Dipendenti Brioni a rischio: il caso finisce al Governo

PENNE. «Il governo intervenga sulla vertenza Brioni per scongiurare ulteriori licenziamenti e spoliazioni del territorio». È l’appello lanciato dal senatore Michele Fina, segretario regionale del Pd,...
PENNE. «Il governo intervenga sulla vertenza Brioni per scongiurare ulteriori licenziamenti e spoliazioni del territorio».
È l’appello lanciato dal senatore Michele Fina, segretario regionale del Pd, nell’interrogazione rivolta ai neo ministri dello Sviluppo Economico e del Lavoro, Adolfo Urso e Marina Elvira Calderone. L’allarme arriva dopo l’annuncio dell’apertura, da parte dell'azienda, di una procedura di mobilità forzata di 24 lavoratori che rientrano nel numero complessivo delle uscite dai siti produttivi Brioni dell’area vestina, 260 persone.
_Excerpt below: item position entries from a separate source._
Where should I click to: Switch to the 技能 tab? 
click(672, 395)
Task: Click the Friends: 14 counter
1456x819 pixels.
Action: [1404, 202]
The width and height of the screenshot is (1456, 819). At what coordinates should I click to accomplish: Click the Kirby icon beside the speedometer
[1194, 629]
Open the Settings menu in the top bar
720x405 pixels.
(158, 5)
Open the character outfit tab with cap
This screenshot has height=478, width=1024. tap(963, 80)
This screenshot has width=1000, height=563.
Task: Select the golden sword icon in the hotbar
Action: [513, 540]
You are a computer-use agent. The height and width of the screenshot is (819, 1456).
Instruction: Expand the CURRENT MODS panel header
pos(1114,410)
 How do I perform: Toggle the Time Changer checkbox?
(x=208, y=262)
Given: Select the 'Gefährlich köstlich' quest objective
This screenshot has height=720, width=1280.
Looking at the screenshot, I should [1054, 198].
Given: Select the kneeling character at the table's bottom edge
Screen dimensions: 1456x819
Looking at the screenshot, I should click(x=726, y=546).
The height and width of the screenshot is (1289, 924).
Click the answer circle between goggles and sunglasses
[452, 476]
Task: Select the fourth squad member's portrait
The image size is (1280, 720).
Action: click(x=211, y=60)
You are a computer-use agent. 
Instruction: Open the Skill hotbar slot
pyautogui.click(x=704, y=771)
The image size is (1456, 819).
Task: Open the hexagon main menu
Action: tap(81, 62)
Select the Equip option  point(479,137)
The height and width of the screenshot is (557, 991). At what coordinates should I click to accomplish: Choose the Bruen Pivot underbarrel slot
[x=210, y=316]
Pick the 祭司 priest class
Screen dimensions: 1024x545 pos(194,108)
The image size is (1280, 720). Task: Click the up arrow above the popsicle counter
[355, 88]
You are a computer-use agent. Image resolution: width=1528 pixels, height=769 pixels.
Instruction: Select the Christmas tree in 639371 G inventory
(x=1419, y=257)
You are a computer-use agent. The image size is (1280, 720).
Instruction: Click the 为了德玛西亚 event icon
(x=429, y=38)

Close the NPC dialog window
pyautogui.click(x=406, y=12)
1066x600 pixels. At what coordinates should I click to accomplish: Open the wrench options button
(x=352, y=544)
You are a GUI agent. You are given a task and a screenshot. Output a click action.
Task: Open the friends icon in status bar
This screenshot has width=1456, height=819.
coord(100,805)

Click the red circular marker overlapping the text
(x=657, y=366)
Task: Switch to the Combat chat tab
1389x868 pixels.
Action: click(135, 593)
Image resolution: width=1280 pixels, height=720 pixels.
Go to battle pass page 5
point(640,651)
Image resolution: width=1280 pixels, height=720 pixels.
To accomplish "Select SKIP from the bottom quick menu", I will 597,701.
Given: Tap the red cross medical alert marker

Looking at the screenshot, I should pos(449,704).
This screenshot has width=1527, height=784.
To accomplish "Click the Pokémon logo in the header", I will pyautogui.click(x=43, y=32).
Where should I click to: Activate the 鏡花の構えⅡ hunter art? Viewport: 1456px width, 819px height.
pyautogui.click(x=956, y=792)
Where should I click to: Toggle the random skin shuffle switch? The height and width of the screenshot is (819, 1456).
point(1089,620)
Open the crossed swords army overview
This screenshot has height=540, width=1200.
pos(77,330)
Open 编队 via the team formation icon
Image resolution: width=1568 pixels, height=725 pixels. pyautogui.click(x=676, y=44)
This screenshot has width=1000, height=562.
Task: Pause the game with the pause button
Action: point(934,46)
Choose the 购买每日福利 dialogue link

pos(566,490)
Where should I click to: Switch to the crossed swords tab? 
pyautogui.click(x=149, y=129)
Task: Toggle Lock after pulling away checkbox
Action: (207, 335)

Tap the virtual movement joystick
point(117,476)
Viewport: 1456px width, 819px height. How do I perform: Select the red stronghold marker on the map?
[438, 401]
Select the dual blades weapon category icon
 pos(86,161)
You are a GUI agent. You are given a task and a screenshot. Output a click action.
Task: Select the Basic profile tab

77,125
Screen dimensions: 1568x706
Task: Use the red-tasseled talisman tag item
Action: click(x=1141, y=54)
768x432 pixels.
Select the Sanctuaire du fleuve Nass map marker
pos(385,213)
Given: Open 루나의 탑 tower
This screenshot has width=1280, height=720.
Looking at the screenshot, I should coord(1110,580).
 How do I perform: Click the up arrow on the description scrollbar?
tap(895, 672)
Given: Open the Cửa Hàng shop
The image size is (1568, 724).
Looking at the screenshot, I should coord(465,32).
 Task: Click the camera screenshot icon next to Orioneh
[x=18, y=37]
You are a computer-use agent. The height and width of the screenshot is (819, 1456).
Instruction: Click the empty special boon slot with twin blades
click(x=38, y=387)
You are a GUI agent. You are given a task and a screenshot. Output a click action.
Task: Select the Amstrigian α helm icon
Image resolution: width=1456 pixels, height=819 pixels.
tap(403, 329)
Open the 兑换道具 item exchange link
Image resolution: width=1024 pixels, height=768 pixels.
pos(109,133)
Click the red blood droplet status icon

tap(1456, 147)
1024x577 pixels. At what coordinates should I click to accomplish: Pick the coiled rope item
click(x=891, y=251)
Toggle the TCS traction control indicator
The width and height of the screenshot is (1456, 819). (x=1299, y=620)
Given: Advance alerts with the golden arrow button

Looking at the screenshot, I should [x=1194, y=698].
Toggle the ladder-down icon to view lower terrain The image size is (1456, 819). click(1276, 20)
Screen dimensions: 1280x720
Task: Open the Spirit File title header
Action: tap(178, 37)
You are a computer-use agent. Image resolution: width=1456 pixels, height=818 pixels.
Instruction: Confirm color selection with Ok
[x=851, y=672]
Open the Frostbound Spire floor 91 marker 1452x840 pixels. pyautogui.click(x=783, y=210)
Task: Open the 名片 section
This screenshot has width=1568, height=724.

Questione di cui si è discusso nei giorni scorsi durante l’incontro tra Confindustria Chieti-Pescara e i sindacati Uiltec-Uil, Cgil e Femca-Cisl, con i rappresentanti aziendali che hanno ribadito la volontà di aprire la mobilità e razionalizzare la forza produttiva dei 3 stabilimenti vestini di Penne, Montebello di Bertona e Civitella.
Fina nella sua interrogazione ha sottolineato quanto «il marchio Brioni rappresenti una delle più importanti eccellenze del Made in Italy», creato dalla «lungimiranza di Lucio Marcotullio, padre fondatore di una scuola superiore di sartoria». Sulla base di questi presupposti ha quindi chiesto ai ministri del governo Meloni di conoscere «quali siano gli interventi previsti per far fronte alle problematiche occupazionali e quali siano gli strumenti che intendono attivare per favorire la piena riqualificazione dei lavoratori e scongiurare gli esuberi previsti dal nuovo piano industriale successivo al 2025». E, inoltre, «quali misure intendano adottare per garantire la continuità operativa dell'azienda Brioni nel territorio della Vestina, evitare una ulteriore spoliazione del territorio e scongiurare il rischio della delocalizzazione delle produzioni che, seppur mai dichiarato, è stato più volte paventato».
Pertanto, «preoccupa l’intenzione di licenziare altri 24 dipendenti, oltre che la totale mancanza di incisività della Regione Abruzzo». (c.co.)